So, I feel OK today. Yesterday, I was a bit angry at my deficient body. Not particularly upset, though I shed a small tear.
I don't know why I keep failing to concieve. It wouldn't be so bad if it had been difficult the other times, but it wasn't. The baby I lost was a fumble in the dark of an accident, and Fatboy took two weeks. This is cycle five. FIVE. I never dreamed it would take this long. I've been on folic acid since NOVEMBER. I'm still breastfeeding, but ovulation is now normal and my luteal phase is 14 days. Breastfeeding causes a prolactin surge which inhibits ovulation, and can make the luteal phase very short. So I'm quite happy that I am at least working FAIRLY normally now. I'm going to give it another month, and then get a blood test to check I'm ovulating and start temperature charting. I've always avoided temp charting. It's a bit TOO obsessive for my liking.
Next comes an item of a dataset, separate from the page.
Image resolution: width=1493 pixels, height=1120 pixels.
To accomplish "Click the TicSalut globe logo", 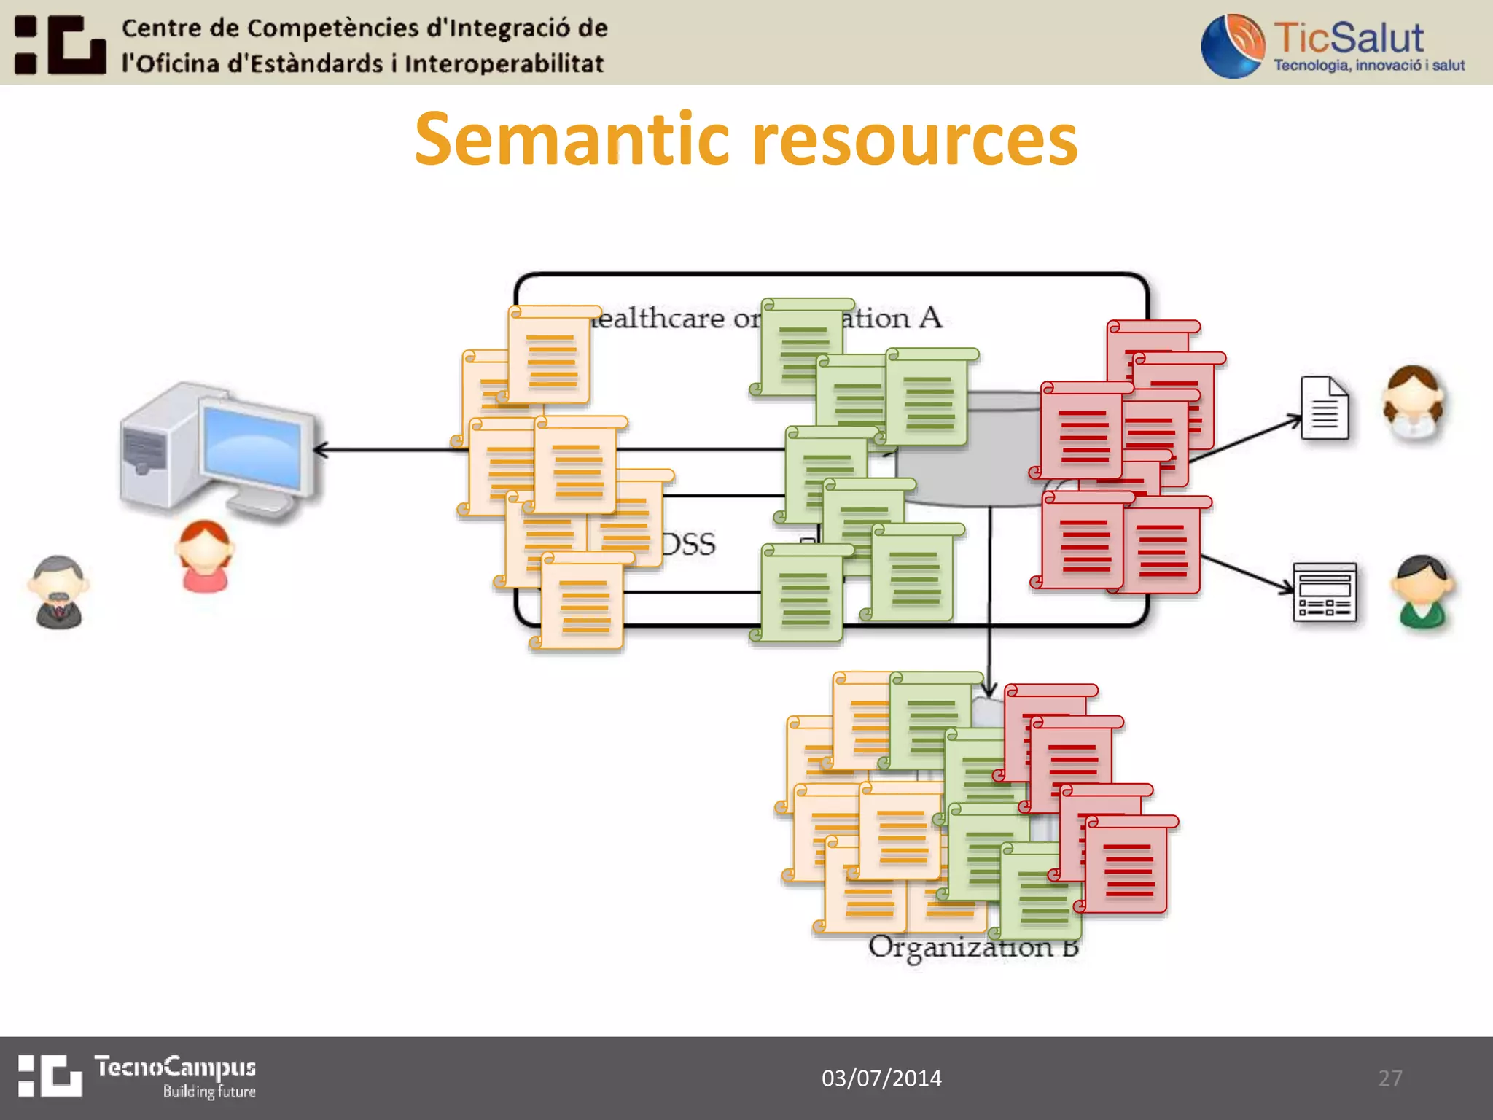I will click(1233, 45).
Maybe cycle 5 will be the charm and I shall have another March baby. Is it really two years since I was gearing up to TTC the Fatboy?
However, shortly I shall be off on holiday and I can drink, eat shellfish and rare meat and swim and dance and be vigorous and all the stuff I would be avoiding if I was in early pregnancy, so there's a silver lining there at least. I should be ovulating on holiday which is added goodness.
I'm surrounded by pregnant people. A woman at work, a friend I see every week at the toddler group. All beaming and BLOOMING. Gah to them. I swig my wine and ignore them.